- Heavyweight boxing legend Wladimir Klitschko has returned to Ukraine to fight against Russia’s invasion.
- Insider spoke to Kostya Kovalchuk, who is the investing chief of Klitschko’s family office, which manages $100 million.
- Kovalchuk listed Warren Buffett, Ray Dalio, and Terry Smith as three of his biggest influences.
Ukraine’s Wladimir Klitschko won more heavyweight title bouts than Muhammad Ali and Mike Tyson.
But the retired boxer is currently engaged in a different sort of fight right now — defending his homeland from Russia’s ongoing invasion.
Klitschko returned home last month to join Ukraine’s army alongside his older brother Vitali, a fellow former world champion who is now Kyiv’s mayor.
In London, Klitschko’s family office continues to run smoothly. KLIWLA allocates around 35% of its $100 million assets under management to Ukraine, and invests the other 65% internationally. It employs two staff in the UK, with another two based in Liechtenstein.
KLIWLA is headed up by Kostya Kovalchuk, who spent a decade in UBS’s oil and gas corporate advisory group and has known the Klitschkos for over 25 years. Kovalchuk, who still has several relatives based in Ukraine, told Insider the Klitschkos’ most important role would be as figures of hope.

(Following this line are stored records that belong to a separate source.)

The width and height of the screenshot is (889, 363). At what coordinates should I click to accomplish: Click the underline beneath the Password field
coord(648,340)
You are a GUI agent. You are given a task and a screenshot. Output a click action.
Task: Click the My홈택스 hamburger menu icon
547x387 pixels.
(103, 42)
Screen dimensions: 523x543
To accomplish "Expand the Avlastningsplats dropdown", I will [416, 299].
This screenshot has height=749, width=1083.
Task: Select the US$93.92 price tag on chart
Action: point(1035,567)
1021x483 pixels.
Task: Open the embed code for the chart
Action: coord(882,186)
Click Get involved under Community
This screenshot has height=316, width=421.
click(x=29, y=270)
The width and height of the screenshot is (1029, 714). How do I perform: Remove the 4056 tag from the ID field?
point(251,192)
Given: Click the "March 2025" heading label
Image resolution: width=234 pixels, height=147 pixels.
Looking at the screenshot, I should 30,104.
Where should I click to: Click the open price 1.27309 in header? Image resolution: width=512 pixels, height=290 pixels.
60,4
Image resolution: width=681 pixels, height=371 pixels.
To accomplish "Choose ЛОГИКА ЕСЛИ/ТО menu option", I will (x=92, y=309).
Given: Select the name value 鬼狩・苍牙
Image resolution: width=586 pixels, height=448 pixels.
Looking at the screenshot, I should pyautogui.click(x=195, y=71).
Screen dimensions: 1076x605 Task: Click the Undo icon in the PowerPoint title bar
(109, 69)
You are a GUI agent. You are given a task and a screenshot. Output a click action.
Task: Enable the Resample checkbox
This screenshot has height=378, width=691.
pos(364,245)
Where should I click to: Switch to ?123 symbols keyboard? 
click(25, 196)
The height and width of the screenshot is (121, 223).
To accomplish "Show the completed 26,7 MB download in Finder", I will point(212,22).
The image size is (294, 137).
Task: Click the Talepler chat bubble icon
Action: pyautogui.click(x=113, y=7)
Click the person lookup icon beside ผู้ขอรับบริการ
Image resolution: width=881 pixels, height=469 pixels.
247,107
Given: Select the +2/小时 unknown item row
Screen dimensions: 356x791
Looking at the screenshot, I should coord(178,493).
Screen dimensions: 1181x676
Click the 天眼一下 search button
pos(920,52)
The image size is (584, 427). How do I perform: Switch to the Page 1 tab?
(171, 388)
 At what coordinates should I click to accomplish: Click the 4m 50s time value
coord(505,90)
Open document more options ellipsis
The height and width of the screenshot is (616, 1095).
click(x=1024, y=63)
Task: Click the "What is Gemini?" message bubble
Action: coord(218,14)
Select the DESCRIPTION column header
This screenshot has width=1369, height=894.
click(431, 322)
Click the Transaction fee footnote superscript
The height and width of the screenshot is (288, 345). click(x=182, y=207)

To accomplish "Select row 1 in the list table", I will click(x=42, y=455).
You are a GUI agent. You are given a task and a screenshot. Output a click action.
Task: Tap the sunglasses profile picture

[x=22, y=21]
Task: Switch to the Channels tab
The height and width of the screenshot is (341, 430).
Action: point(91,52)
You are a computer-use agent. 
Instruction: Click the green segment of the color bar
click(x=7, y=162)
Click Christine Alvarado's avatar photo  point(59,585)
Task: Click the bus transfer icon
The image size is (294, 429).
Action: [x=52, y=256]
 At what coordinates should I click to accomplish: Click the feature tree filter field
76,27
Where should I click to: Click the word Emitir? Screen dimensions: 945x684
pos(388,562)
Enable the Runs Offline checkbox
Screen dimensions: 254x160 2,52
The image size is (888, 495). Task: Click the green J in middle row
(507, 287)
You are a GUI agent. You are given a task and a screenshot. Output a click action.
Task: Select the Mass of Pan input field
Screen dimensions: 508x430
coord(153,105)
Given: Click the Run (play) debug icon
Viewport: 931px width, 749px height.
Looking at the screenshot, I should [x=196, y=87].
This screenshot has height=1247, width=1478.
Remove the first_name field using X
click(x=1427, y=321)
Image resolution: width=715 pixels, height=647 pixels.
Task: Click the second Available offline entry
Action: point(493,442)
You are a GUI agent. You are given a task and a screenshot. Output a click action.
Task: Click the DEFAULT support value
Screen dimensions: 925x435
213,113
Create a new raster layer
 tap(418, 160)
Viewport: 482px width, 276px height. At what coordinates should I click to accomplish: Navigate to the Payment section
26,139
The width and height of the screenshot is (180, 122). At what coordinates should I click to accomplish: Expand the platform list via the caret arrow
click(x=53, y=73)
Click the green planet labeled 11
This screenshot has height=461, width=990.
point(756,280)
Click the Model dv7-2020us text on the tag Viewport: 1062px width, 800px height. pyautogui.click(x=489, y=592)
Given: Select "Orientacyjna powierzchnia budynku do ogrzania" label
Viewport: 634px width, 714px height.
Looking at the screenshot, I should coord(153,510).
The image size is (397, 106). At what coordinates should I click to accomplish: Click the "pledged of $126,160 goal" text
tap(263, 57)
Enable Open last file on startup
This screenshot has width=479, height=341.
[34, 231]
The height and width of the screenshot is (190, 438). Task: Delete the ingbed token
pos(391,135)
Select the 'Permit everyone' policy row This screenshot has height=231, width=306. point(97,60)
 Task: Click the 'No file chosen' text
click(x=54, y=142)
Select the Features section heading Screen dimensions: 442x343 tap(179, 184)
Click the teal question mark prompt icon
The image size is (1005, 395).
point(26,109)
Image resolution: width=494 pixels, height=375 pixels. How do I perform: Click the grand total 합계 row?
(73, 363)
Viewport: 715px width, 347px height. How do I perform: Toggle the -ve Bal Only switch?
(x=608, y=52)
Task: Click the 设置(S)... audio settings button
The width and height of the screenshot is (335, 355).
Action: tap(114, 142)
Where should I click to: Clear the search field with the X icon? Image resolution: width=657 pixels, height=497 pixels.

"To see the brothers, as well as [fellow boxers] Oleksandar Usyk and Vasiliy Lomachenko defending Kyiv is incredibly inspirational for the people of Ukraine," the 37-year-old said in a recent interview. "Ukraine is ours - it's not Russia's."
KLIWLA doesn't manage any of Vitali's assets, given his political position as mayor of the Ukrainian capital. But Kovalchuk and the younger Klitschko brother are in regular contact as the crisis enters its fourth week - as they have been for the past five-and-a-half years, developing a portfolio of investments in commodities and disruptive technologies.
"Wladimir is optimistic, very entrepreneurial and always interested in meeting new people", Kovalchuk told Insider. "Whereas I'm the guy who's always looking for value or a particular niche."
Value investing
Kovalchuk allocates Klitschko's $100 million portfolio through specialist managers who better understand tech and commodities. He said the most important skill for heading up a family office is being able to absorb knowledge.
"I'm a highly-paid librarian - I read all day," he said. "I focus on investor letters, market research, raw equity data, and crypto white papers."
Kovalchuk described himself as a value investor. He and Klitschko try to invest in quality companies that are trading at an attractive price.
"Value investing isn't about just buying stocks when they're extremely cheap," Kovalchuk told Insider. "We are happy to pay high multiples for companies that are growing fast, but already have a profitable business model."
"We avoid hype stories that have no path to profitability over the next few years," he added. "Last year there was a SPAC boom, but we didn't touch them - we treated them as if they were radioactive."
Kovalchuk listed Warren Buffett, Ray Dalio, and Fundsmith chief executive Terry Smith as three value investing influences.
Klitschko's portfolio
Throughout his boxing career, Klitschko was nicknamed "Dr Steelhammer" because of his PhD in sports science. He also teaches a master's degree level course at Switzerland's St Gallen University.
That's encouraged him to invest in disruptive technologies.
"We like to concentrate on 'frontier technologies'," Kovalchuk told Insider. "We define those as something that isn't yet commercialized, may not be commercially viable within the next three years, but could be revolutionary in the long-term."
KLIWLA also invests in biotechnology, e-commerce, and video gaming as other disruptive tech plays. Kovalchuk told Insider that he's recently spent time researching cryptocurrencies and Web3 as well.
"At first I was very negative about crypto - I thought it was purely speculative," he said. "But then I realized that there are actually companies with good business models, and that tokenization is a revolutionary new way to finance tech projects."
Commodities also play a major role in Klitschko's $100 million portfolio. Kovalchuk said that he has held gold, silver, and oil positions in the past.
"There's a supply-side crunch right now on all sorts of commodities," he told Insider. "From my background in oil and gas M&As, it makes sense that we'd focus on those sorts of assets."
While Klitschko's actively-managed portfolio continues to perform well in a volatile market, Kovalchuk said that his long-term priority is to support the Ukrainian economy as war drags on.
"Market volatility often creates an opportunity for investors like us," he told Insider. "But that's no consolation when there is so much trouble back in Ukraine."